CHECK YOUR UNDERSTANDING:
**A)** List every place name in the book review.
**B)** From the book review, extract the text between "Not everyone can" and "party) Caterina Sforza.", inclusive.

TEXT SECTION:
Content starts
Thursday 9 April 2015

New life goals: be a de Medici on the streets, a Sforza in the sheets. Alternatively, a goddamn Caterina all the way through.

So back then, Italy in the late 1400s was a huge mess of city states, with political assassinations happening all over the place. If you ever played Assassin's Creed, all that crazy killin' you did in between haystacks doesn't even amount to half of the actual sneaky stabbity shenanigans that took place back then. Everyone had their own army primed and ready to march on their neighboring city-state if its ruler had even so much as a sniffle. 

Enter Caterina Sforza, to all a pawn to be married off to the most advantageous bidder, but to history, a goddamn hero who justified The Dark Knight's philosophy by living long enough to become the villain. Marrying into the then powerful Riario family, she thus begins her education in Italian politics, which has even more twists and turns than a plate full of fusilli.

Little did anyone know that this keen-eyed girl would grow to become one of the most powerful political figures in 1400s Italy, making men look silly before it was cool.



Not everyone can say they've stood in the face of a massive invading Borgia army and laughed (I would peg my own behavior at 80% running far away in abject terror and 20% lying down to die, with a 99% chance of also soiling myself in both scenarios), but if you threw a freaking party while surrounded by the hostile forces of Papal might, you must be the Goddamn Batman (Batman doesn't party) Caterina Sforza.

Elizabeth Lev does a fantastic job in bringing 1400s-era Italy to life. She doesn't romanticize the fact that despite the widespread flourishing of art and culture during this period, Italy was kind of a hive of scum and villainy, despite (or because of--ooooh) being the seat of religious Western domination. The political stratosphere was full of squirrelly bastards itching to grab as much land and power as they could, (for bragging rights presumably). She fills the pages with just enough detail to paint a vivid picture of the political and social atmosphere of the times and sets the stage for the main event: Caterina Sforza.

What's so special about her? My friend, who reads way more biographies than I do, told me that unlike most historical biographies of women, Caterina is a special case in that she actually Gets. Shit. Done. Most of the histories she's read have the woman in this era sort of being peripheral to the men in their lives, watching while others move things along and only stepping in to do whatever it is that merited them their place in history.

Not so our Caterina. She may start out that way, but from the minute she married and got her first taste of power (as the Pope's favorite niece-in-law), she never stopped reaching for it. It helps that the first man she married was an incompetent idiot who was gracious enough to get himself assassinated, paving the way for her own rise to power in his wake (if only more men were half as accommodating). The town she ruled, Forli, is a strategically located waypoint that any army crossing to invade other parts of Italy will have to cross. In the course of her life, Caterina often had to secure her control over the town from scheming upstarts and would often be courted by larger powers for her favor.

It says a lot about Caterina Sforza's strength that riding pregnant across the country to ultimately win the siege of Castel Sant'Angelo, taking charge of a town surrounded by (and infested with) hungry political sharks seeking to capture it for themselves, and of besting Niccolo Machiavelli at his own game are just the events that lead up to her biggest scene, rather than the climactic event of her life. It's not even the time when she was holed up in the siege of Ravaldino where in response to her captive children's lives being threatened, replied from the ramparts: "Do it if you want to; hang them in front of me--I have the mold to make more!" Supposedly, she gestured to her nether regions while doing this, but I'd like to believe my girl stayed classy. She may have been raised with a martial gleam in her eye and a sword in her hand, but she loved fashion and poetry like a true Renaissance woman.
Content ends
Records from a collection
Content starts
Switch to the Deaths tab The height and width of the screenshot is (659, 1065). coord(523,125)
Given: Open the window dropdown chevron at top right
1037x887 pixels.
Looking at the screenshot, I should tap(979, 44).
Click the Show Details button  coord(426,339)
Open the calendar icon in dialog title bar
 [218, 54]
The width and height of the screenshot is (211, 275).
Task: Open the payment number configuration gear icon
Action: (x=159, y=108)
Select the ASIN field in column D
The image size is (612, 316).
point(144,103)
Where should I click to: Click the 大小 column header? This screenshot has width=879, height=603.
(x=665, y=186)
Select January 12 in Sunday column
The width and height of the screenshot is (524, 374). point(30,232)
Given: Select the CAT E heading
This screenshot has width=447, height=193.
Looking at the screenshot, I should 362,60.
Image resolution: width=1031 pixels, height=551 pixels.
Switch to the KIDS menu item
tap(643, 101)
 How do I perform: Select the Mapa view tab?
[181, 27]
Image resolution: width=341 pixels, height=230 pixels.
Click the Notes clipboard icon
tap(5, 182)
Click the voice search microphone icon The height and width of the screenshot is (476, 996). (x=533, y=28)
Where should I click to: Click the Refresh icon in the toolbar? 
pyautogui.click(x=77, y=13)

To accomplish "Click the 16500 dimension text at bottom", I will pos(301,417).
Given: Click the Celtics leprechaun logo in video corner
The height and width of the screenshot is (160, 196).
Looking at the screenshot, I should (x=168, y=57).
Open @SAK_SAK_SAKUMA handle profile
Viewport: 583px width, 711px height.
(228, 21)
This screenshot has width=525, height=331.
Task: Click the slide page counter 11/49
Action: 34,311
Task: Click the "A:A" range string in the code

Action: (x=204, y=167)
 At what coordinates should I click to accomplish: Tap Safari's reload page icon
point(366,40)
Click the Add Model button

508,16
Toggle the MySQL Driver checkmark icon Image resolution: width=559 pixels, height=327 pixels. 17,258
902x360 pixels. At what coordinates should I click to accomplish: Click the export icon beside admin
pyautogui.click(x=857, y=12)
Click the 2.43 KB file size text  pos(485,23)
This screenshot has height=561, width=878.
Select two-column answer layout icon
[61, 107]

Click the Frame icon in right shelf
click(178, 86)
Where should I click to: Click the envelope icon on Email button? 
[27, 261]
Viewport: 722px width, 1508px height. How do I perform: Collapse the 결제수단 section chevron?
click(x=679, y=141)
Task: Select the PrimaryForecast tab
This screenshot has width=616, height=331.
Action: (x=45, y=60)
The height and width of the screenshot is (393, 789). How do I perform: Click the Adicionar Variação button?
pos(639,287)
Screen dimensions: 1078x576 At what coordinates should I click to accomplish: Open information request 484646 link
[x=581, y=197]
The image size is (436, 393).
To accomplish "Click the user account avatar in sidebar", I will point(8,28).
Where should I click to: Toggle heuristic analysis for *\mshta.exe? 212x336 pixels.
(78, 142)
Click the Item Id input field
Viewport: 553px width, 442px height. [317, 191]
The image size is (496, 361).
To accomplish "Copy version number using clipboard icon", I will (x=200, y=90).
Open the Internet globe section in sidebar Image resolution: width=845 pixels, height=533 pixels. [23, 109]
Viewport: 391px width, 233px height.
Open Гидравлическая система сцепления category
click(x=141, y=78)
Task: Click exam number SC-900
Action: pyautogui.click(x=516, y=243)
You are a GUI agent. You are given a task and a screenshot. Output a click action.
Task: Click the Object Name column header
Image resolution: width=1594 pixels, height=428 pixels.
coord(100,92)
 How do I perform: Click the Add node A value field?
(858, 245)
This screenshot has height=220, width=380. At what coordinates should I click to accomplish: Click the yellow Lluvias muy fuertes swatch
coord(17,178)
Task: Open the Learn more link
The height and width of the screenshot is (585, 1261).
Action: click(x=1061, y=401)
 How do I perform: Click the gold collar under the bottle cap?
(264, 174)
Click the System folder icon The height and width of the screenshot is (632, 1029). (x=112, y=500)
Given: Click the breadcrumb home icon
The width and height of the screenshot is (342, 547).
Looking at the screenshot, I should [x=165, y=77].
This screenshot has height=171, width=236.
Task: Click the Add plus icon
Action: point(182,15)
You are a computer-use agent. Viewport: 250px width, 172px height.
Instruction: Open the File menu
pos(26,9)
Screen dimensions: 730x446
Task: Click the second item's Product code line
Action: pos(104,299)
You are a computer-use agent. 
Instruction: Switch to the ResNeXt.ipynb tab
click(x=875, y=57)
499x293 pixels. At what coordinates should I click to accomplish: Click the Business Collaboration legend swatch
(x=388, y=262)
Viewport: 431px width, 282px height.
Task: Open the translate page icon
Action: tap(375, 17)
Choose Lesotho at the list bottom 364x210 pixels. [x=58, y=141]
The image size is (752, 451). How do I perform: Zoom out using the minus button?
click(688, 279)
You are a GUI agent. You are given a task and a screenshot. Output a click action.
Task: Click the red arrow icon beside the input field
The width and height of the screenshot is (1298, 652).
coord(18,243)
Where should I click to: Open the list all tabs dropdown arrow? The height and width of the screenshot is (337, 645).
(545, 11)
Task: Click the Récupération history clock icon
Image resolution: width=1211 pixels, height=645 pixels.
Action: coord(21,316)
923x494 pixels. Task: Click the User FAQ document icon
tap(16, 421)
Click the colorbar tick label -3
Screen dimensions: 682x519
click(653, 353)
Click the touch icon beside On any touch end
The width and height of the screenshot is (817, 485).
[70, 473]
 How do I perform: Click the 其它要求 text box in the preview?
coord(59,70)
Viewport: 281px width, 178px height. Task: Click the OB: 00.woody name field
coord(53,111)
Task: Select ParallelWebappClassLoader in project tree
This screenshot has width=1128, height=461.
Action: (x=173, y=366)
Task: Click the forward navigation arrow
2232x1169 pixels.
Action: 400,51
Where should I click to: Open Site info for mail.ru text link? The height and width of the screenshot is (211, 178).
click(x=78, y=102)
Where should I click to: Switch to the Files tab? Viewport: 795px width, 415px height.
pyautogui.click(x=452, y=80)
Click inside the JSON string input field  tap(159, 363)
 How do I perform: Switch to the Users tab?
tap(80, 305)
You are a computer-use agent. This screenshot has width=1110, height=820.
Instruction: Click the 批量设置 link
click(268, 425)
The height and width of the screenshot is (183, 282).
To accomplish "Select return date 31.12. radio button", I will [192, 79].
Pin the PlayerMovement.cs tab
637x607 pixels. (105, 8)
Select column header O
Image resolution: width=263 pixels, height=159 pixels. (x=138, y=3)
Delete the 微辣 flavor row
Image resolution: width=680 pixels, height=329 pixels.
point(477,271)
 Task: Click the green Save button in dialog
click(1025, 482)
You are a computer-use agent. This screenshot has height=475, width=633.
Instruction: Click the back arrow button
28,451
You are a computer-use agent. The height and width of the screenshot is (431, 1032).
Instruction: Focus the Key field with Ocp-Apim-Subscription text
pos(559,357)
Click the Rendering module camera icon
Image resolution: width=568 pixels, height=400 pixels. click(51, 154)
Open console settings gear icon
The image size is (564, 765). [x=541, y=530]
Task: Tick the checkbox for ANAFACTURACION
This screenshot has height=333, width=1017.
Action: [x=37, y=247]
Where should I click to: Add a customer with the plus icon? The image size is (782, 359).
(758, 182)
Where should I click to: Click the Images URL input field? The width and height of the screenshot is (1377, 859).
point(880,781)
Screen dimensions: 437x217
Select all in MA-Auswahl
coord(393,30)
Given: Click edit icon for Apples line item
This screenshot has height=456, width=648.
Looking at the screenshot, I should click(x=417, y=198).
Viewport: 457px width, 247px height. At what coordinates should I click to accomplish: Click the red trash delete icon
Content ends
REPLIES:
**A)** Italy, Forli, Castel Sant'Angelo, Ravaldino

**B)**
Not everyone can say they've stood in the face of a massive invading Borgia army and laughed (I would peg my own behavior at 80% running far away in abject terror and 20% lying down to die, with a 99% chance of also soiling myself in both scenarios), but if you threw a freaking party while surrounded by the hostile forces of Papal might, you must be the Goddamn Batman (Batman doesn't party) Caterina Sforza.